Aliás, Tirano era o comandante da guarda do rei Herodes. Seu nome tornou-se sinônimo de crueldade por se atribuir a ele a execução da ordem real de decapitar, em Belém, todos os bebês, entre os quais estaria Jesus se José e Maria não tivessem fugido com ele para o Egito.
A América Latina carrega em sua história longos períodos de supressão do regime democrático. No século XX, o Brasil conheceu dois: sob o governo Vargas (1937-1945) e sob o regime militar (1964-1985), sem falar dos que governaram sob Estado de Sítio.
O paradoxo é que todas as ditaduras latino-americanas foram suscitadas, patrocinadas, financiadas e armadas pelo governo dos EUA. Até o mandato de George W. Bush, para a Casa Branca, democracia consistia numa panacéia, mera retórica política. Fala-se que nos EUA nunca houve golpe de Estado porque não há, em Washington, embaixada americana...
O recente golpe em Honduras, que resultou na deposição do presidente Zelaya, democrática e constitucionalmente eleito, coloca o governo Obama frente à hora da verdade.
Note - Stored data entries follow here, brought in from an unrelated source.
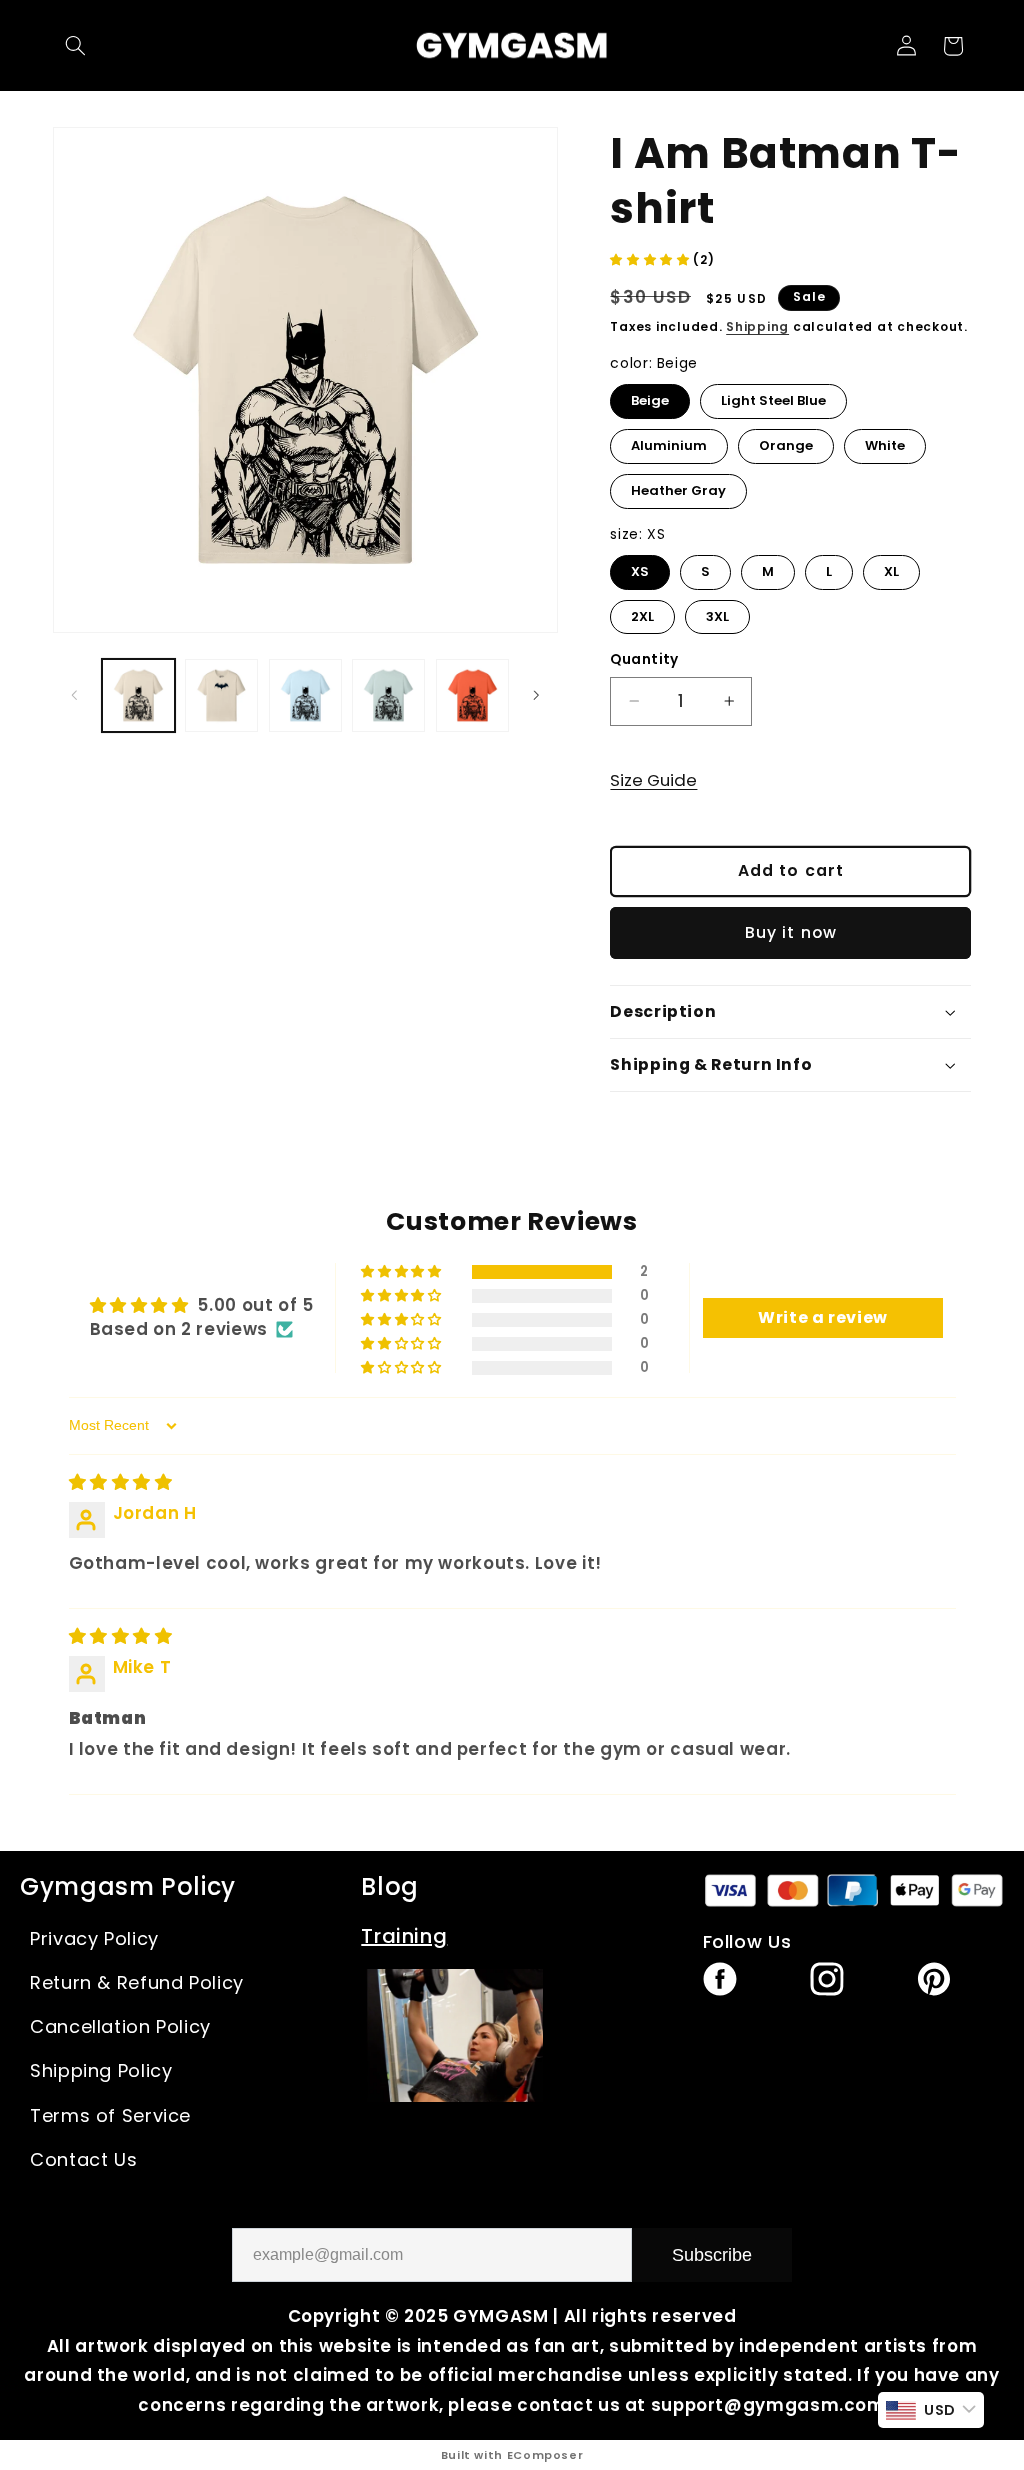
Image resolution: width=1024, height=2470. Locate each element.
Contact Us (83, 2159)
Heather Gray (678, 487)
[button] (76, 46)
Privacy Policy (94, 1938)
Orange (786, 442)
Ao receber a notícia, Hillary Clinton, secretária de Estado, vacilou. Talvez tivesse manifestado apoio aos golpistas se o presidente Obama, em viagem à Rússia, não houvesse reagido em defesa de Zelaya como legítimo mandatário.
Ainda assim, os EUA não suspenderam sua ajuda financeira e militar às Forças Armadas hondurenhas, que sustentam o ditador de plantão.
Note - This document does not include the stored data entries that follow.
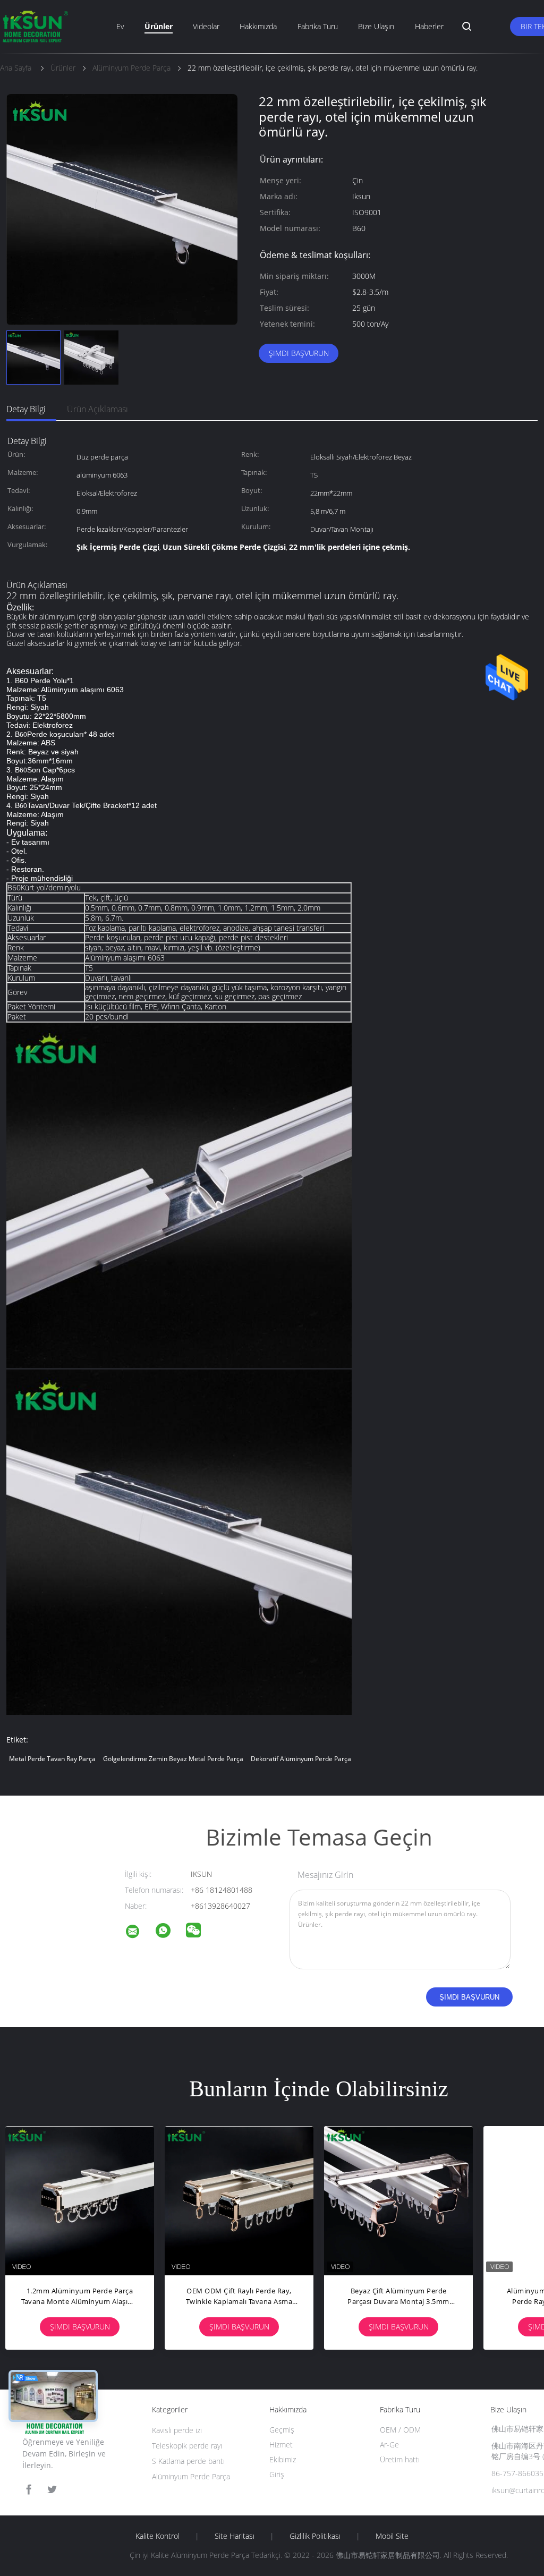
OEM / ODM (400, 2430)
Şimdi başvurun (299, 353)
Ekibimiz (282, 2459)
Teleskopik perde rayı (187, 2446)
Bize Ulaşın (376, 26)
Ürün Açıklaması (97, 409)
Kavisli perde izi (177, 2430)
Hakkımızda (258, 26)
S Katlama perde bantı (188, 2461)
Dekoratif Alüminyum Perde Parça (301, 1758)
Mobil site (392, 2536)
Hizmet (281, 2444)
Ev (120, 26)
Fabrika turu (318, 26)
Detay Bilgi (26, 409)
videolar (206, 26)
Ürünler (158, 26)
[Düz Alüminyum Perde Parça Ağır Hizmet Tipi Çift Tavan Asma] (398, 2200)
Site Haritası (234, 2536)
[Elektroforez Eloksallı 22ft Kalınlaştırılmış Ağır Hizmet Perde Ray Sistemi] (239, 2200)
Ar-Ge (389, 2444)
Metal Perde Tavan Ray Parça (52, 1758)
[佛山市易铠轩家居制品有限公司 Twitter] (52, 2489)
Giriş (276, 2474)
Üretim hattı (400, 2459)
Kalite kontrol (157, 2536)
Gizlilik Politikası (315, 2536)
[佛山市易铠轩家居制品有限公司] (139, 1933)
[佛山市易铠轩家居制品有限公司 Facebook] (28, 2489)
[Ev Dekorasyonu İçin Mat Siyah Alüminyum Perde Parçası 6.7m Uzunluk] (79, 2200)
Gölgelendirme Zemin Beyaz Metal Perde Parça (173, 1758)
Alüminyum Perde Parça (191, 2476)
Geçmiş (281, 2430)
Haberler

A política externa da Casa Branca trafega sobre o fio da navalha. Sabe que Zelaya está mais próximo de Chávez que dos falcões usamericanos que ainda comandam a CIA. Esta agência, especializada em terrorismo oficial, não foi devidamente saneada por Obama. E, agora, tenta justificar o golpe sob o pretexto, infundado, de que o presidente da Venezuela estaria prestes a remeter comandos militares a Honduras para derrubar os golpistas e devolver o mandato ao presidente Zelaya.
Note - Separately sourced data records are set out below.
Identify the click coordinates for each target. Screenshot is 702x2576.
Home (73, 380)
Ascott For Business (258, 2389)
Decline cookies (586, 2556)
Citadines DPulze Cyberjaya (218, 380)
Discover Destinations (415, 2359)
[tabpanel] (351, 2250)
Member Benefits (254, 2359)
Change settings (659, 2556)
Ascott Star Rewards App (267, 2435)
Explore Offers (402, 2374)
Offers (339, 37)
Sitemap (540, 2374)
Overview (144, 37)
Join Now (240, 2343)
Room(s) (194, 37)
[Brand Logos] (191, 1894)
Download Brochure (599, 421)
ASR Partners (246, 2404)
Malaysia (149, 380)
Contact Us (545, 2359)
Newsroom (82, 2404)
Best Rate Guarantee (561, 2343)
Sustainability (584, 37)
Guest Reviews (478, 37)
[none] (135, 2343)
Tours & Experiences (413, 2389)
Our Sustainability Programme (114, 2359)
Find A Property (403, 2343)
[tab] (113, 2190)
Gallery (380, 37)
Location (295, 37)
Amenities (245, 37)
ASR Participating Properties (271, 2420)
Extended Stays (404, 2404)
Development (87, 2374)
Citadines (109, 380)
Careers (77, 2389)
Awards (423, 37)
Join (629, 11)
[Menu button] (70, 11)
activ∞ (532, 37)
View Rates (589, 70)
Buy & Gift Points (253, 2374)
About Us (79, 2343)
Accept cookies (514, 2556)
A América Latina conheceu significativos avanços políticos nas últimas duas décadas. Após destronar as ditaduras militares e rechaçar presidentes neoliberais – Collor no Brasil, Menem na Argentina, Fujimori no Peru, Caldera na Venezuela – demonstra preferência eleitoral por candidatos oriundos de movimentos sociais, dispostos a disputar o espaço das esferas de poder com os tradicionais grupos oligárquicos.
É verdade que o uso do cachimbo entorta a boca. Alguns mandatários, em nome da governabilidade, não têm escrúpulos em fazer concessões a velhos caciques políticos notoriamente corruptos, representantes de feudos eleitorais marcados pela mais extrema pobreza.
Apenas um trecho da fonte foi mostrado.